ABOUT THIS TASK:
Write the records out again in full, word for word.

EXERCISE DATA:
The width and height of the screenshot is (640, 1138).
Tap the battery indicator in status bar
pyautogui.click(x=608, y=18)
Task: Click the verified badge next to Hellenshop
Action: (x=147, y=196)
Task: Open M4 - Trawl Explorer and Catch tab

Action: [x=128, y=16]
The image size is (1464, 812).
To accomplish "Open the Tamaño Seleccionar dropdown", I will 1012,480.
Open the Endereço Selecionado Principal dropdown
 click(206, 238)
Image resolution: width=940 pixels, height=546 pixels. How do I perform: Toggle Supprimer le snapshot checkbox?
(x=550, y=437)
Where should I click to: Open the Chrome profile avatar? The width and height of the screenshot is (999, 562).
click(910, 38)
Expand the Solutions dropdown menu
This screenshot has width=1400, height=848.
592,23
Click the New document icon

SOLUTION FOR THIS TASK:
The width and height of the screenshot is (640, 1138).
Tap the battery indicator in status bar
pyautogui.click(x=608, y=18)
Task: Click the verified badge next to Hellenshop
Action: (x=147, y=196)
Task: Open M4 - Trawl Explorer and Catch tab

Action: [x=128, y=16]
The image size is (1464, 812).
To accomplish "Open the Tamaño Seleccionar dropdown", I will 1012,480.
Open the Endereço Selecionado Principal dropdown
 click(206, 238)
Image resolution: width=940 pixels, height=546 pixels. How do I perform: Toggle Supprimer le snapshot checkbox?
(x=550, y=437)
Where should I click to: Open the Chrome profile avatar? The width and height of the screenshot is (999, 562).
click(910, 38)
Expand the Solutions dropdown menu
This screenshot has width=1400, height=848.
592,23
Click the New document icon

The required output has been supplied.